OpenSearch logstash 7.16.2 issue with AWS elasticsearch input

OpenDistro
1

I’m using AWS Elasticsearch 7.10 service as server.
When using logstash with elsaticsearch input I get an issue of incompatible server version:

09:01:49.044 [[main]-pipeline-manager] ERROR logstash.javapipeline - Pipeline error {:pipeline_id=>"main", :exception=>#<LogStash::ConfigurationError: Could not connect to a compatible version of Elasticsearch>, :backtrace=>["/opt/logstash/vendor/bundle/jruby/2.5.0/gems/logstash-input-elasticsearch-4.12.1/lib/logstash/inputs/elasticsearch.rb:481:in `test_connection!'", "/opt/logstash/vendor/bundle/jruby/2.5.0/gems/logstash-input-elasticsearch-4.12.1/lib/logstash/inputs/elasticsearch.rb:243:in `register'", "/opt/logstash/vendor/bundle/jruby/2.5.0/gems/logstash-mixin-ecs_compatibility_support-1.3.0-java/lib/logstash/plugin_mixins/ecs_compatibility_support/target_check.rb:48:in `register'", "/opt/logstash/logstash-core/lib/logstash/java_pipeline.rb:232:in `block in register_plugins'", "org/jruby/RubyArray.java:1821:in `each'", "/opt/logstash/logstash-core/lib/logstash/java_pipeline.rb:231:in `register_plugins'", "/opt/logstash/logstash-core/lib/logstash/java_pipeline.rb:390:in `start_inputs'", "/opt/logstash/logstash-core/lib/logstash/java_pipeline.rb:315:in `start_workers'", "/opt/logstash/logstash-core/lib/logstash/java_pipeline.rb:189:in `run'", "/opt/logstash/logstash-core/lib/logstash/java_pipeline.rb:141:in `block in start'"], "pipeline.sources"=>["/etc/logstash/logstash-teams.conf"], :thread=>"#<Thread:0x6eab5ba7 run>"}

The pipeline input:

input {
	elasticsearch {
		hosts => ["${ELASTICSEARCH_ADDRESS}"]
		index => "logs-*"
		query => '{
			"query": {
				"bool": {
					"must": [
						{"range": {"@timestamp": {"gte": "now-60m", "lte": "now"}}}
					]
				}
			}
		}'
		size => 500
		scroll => "2m"
		docinfo => true
		schedule => "* * * * *"
	}
}
...

I have no issue with following versions:
Elasticsearch logstash-oss-7.12.0
Opensearch logstash 7.13.2

I got the issue with versions:
Elasticsearch logstash-oss-7.16.1
Opensearch logstash 7.16.2

(I didn’t test other version between those versions)

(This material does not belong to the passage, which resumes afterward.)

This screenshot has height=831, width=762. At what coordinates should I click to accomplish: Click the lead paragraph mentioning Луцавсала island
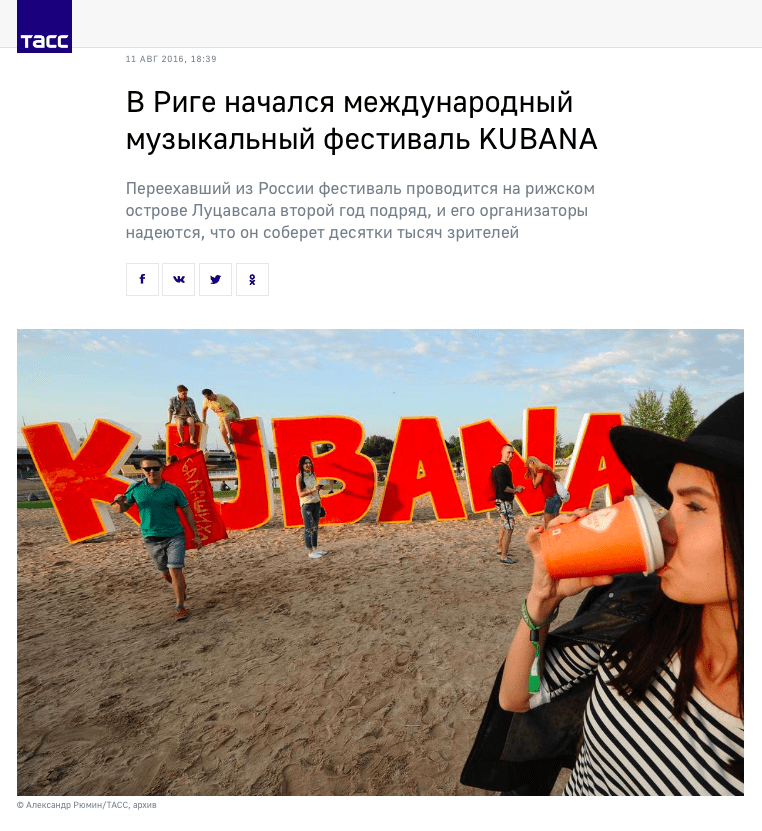pos(360,210)
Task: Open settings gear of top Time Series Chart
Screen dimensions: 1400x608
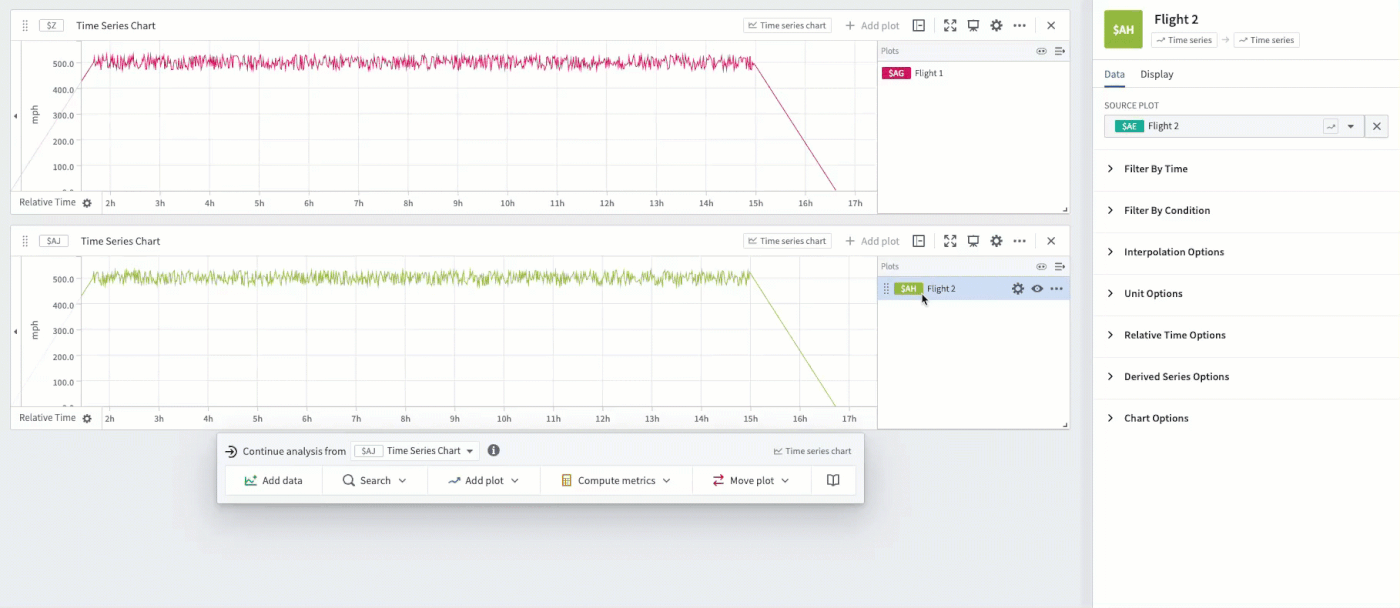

Opensearch output plugin fixes same kind of issue, I think the same process should be needed for input.

2

You should use the same logstash version as your AWS ES version, Elasticsearch changed their license
because of some issues related to the license of Elasticsearch. I remember reading it somewhere in Github :laughing:

3

I need to upgrade logstash to an up to date version due to log4j security issues

4

There is a workaround for not upgrading.

The widespread flag -Dlog4j2.formatMsgNoLookups=true is NOT sufficient to mitigate the vulnerability in Logstash in all cases, as Logstash uses Log4j in a way where the flag has no effect. If the user cannot upgrade to Logstash 7.16.2 or 6.8.22, it is necessary to remove the JndiLookup class from the log4j2 core jar, with the following command (which is applicable for 5.x, 6.x, and 7.x):

zip -q -d <LOGSTASH_HOME>/logstash-core/**/*/log4j-core-2.* org/apache/logging/log4j/core/lookup/JndiLookup.class

Please note that a restart of the Logstash process is necessary for the change to take effect.

Reference: Logstash update log4j version - Logstash - Discuss the Elastic Stack

Btw you may be considering switching to OpenSearch version to get the latest update ( I know it will take time but it should need to be done )

5

you could try using amazon_es or opensearch output plugins for logstash and it should work out of box.
elastic updated default elasticsearch output plugin to not work with non licensed elasticsearch…

6

Yes output plugin fixed exactly that issue, for output.
Here I’m having same issue but with input, that’s why I think an input plugin is needed based on the same model.